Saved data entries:
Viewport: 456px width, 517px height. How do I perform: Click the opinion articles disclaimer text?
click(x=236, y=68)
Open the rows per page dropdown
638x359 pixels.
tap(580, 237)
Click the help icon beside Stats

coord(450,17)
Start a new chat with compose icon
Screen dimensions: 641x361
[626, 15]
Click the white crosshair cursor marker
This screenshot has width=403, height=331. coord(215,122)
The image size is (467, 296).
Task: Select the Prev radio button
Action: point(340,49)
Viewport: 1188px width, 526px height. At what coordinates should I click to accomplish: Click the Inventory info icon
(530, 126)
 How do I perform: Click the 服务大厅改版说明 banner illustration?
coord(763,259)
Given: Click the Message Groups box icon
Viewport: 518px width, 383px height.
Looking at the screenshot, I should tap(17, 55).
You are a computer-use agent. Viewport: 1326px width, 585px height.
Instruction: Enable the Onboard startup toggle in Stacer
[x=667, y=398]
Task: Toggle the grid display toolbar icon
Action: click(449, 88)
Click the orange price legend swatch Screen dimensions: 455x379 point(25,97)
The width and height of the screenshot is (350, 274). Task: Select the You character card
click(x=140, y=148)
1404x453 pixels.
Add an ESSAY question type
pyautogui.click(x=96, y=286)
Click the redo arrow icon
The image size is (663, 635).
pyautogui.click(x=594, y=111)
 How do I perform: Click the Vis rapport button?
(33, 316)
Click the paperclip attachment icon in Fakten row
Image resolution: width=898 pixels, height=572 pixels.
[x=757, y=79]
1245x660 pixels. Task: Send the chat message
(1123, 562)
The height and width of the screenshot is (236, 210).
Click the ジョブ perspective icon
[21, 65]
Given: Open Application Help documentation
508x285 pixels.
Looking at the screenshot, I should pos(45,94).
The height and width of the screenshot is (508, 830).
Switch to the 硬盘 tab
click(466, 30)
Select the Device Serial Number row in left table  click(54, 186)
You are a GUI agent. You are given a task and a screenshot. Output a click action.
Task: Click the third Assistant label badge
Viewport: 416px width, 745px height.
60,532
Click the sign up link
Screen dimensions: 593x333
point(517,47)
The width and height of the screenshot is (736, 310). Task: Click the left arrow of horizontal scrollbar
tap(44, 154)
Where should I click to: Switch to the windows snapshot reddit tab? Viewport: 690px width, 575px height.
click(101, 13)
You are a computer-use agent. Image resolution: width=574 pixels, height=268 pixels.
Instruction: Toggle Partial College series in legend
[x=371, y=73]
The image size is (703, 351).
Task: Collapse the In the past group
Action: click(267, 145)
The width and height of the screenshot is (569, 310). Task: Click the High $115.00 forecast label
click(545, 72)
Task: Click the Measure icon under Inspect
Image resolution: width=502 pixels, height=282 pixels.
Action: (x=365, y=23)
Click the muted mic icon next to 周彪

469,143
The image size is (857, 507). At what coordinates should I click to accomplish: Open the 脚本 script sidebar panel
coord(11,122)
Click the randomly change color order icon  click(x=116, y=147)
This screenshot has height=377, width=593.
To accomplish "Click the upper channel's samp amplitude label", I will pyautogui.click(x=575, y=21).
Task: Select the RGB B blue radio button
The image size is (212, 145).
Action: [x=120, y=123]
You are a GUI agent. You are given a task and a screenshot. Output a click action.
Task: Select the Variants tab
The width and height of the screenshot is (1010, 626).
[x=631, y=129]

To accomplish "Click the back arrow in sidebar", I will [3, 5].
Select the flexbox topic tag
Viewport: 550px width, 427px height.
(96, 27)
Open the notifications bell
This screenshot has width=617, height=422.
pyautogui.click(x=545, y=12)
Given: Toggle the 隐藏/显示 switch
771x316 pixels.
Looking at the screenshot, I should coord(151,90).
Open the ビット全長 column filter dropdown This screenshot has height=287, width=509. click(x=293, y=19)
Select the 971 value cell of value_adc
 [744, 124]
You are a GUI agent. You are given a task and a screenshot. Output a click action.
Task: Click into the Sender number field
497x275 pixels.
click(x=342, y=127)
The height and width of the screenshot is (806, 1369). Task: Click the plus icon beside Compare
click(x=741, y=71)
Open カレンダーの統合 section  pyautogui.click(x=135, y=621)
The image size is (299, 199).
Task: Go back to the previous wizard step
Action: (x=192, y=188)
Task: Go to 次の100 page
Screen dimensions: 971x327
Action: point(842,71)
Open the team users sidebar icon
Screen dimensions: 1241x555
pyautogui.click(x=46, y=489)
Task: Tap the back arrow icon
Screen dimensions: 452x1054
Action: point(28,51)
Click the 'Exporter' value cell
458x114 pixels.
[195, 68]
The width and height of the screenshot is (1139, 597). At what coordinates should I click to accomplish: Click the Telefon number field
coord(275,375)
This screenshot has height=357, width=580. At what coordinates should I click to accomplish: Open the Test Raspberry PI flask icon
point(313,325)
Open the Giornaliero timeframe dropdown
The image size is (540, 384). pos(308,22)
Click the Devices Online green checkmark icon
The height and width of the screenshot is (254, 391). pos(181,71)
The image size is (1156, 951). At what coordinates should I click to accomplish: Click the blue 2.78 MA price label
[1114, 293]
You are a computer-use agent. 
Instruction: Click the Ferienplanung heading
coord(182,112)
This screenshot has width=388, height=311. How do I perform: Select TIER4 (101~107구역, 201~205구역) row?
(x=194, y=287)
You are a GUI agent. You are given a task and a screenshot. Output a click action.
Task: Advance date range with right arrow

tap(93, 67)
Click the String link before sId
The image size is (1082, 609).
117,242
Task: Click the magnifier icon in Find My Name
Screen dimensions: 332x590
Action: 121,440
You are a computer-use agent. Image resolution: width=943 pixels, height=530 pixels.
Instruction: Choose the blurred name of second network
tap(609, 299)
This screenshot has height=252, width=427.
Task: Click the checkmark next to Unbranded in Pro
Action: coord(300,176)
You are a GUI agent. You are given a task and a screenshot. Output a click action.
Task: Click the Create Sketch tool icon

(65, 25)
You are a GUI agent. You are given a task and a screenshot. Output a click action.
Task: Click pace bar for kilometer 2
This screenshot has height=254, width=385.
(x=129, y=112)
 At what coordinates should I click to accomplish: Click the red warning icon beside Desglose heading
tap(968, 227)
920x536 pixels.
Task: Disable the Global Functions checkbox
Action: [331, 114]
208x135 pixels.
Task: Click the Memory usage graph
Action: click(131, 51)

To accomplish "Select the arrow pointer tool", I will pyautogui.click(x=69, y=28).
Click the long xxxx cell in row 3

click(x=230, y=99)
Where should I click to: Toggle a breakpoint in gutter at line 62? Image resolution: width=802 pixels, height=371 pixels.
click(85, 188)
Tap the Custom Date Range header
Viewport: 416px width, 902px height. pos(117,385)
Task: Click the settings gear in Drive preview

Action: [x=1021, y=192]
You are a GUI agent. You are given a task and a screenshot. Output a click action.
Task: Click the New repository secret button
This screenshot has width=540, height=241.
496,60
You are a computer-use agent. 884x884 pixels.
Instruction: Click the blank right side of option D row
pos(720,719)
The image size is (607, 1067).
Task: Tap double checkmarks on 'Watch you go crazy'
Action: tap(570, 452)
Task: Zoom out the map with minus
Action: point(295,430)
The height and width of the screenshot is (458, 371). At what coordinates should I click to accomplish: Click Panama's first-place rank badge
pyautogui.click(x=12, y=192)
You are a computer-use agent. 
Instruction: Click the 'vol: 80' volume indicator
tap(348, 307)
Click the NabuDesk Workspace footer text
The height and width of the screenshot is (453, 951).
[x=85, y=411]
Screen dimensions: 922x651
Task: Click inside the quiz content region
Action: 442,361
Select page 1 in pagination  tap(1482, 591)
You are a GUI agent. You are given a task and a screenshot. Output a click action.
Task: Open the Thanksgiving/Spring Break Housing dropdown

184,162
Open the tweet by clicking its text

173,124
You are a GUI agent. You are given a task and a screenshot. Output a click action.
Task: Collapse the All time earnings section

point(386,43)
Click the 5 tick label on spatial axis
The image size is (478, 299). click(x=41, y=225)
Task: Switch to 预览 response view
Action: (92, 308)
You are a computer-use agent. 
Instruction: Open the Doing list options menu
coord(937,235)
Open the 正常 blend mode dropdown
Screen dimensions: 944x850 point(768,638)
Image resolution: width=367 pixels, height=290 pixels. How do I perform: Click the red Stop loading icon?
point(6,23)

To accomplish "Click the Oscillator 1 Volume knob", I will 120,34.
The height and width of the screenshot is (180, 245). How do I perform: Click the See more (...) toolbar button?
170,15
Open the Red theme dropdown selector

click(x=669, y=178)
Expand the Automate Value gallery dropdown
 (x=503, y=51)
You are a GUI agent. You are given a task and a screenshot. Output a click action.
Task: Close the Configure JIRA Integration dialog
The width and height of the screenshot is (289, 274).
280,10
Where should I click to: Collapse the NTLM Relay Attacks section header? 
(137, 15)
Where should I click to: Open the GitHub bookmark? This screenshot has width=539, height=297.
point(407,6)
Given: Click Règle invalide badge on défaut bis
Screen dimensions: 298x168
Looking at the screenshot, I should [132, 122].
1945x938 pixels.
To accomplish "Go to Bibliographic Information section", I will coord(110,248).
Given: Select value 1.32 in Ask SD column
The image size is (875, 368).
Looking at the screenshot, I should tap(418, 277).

GOAL OF THE EXERCISE: Scan the entries for lines holding the string "page", then copy every one of them.

WRITTEN ANSWER:
Open the rows per page dropdown
Task: Go to 次の100 page
Select page 1 in pagination  tap(1482, 591)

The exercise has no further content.